◆ **Available data**:
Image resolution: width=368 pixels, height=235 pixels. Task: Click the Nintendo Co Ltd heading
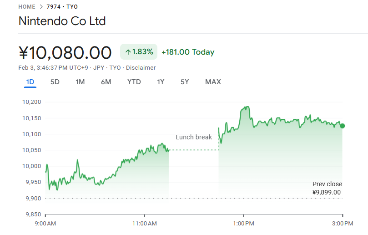point(62,21)
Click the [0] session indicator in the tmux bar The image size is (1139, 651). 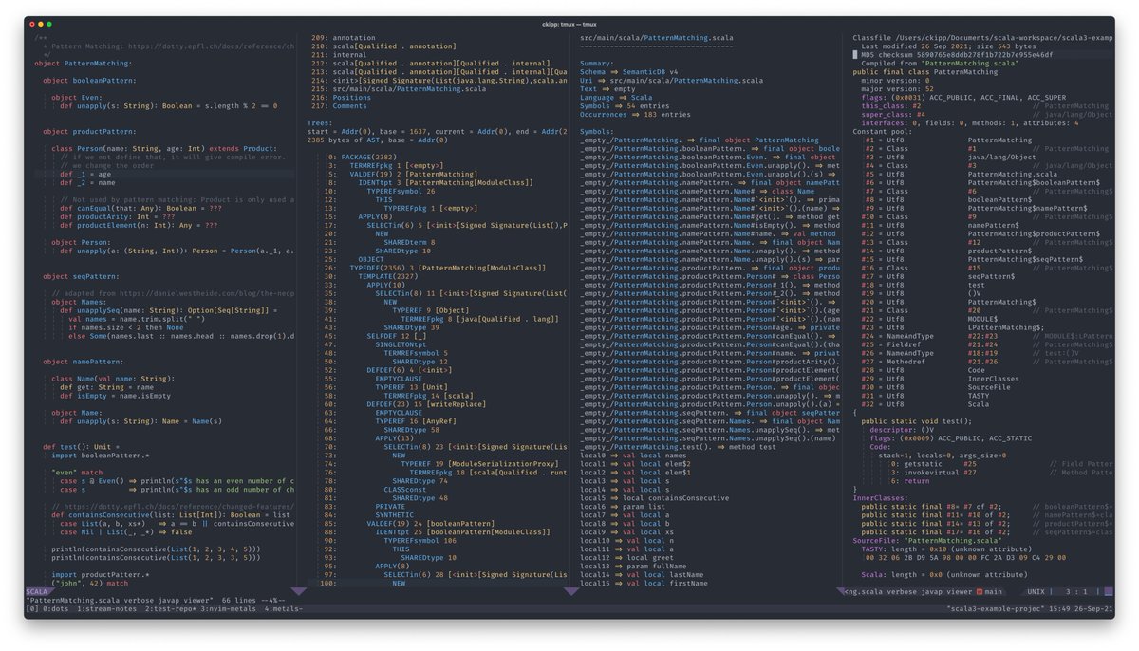[x=31, y=611]
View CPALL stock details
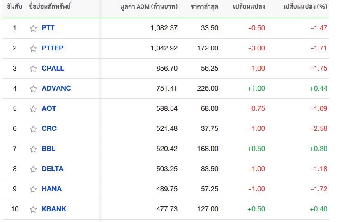Screen dimensions: 339x222 53,68
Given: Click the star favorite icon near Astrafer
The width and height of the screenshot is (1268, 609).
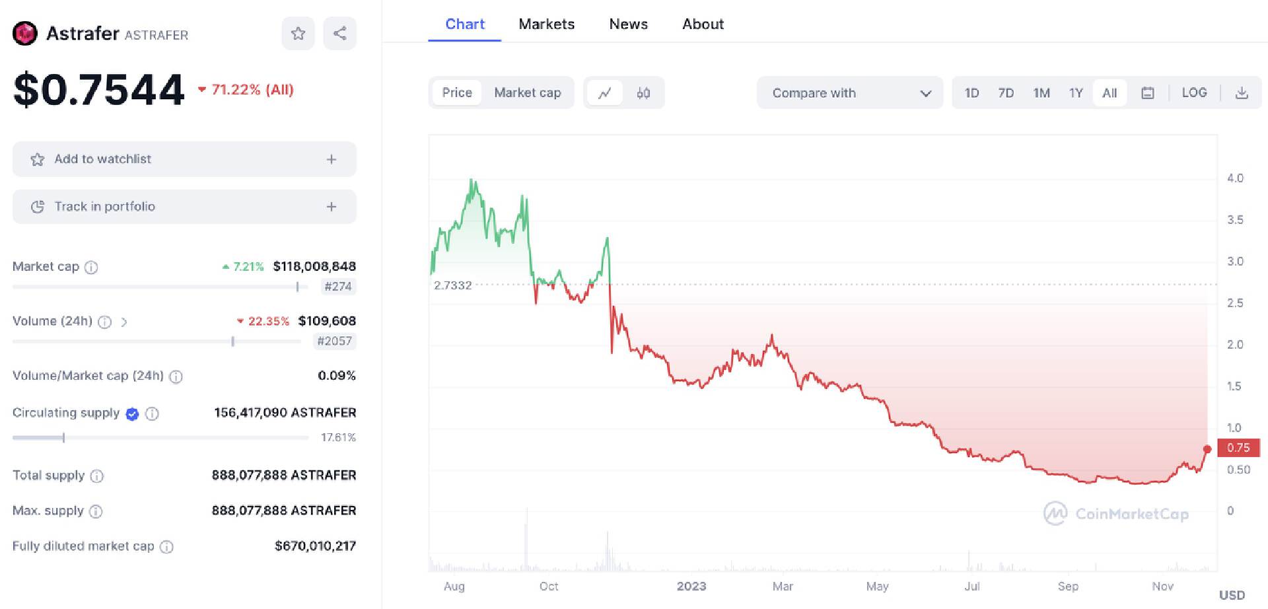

◆ **How to complete this task**:
Starting with the line that holds "View CPALL stock details", print each line through the last one of the data exactly as written, but do not include the pictures.

◆ **Answer section**:
View CPALL stock details
Screen dimensions: 339x222 53,68
Given: Click the star favorite icon near Astrafer
The width and height of the screenshot is (1268, 609).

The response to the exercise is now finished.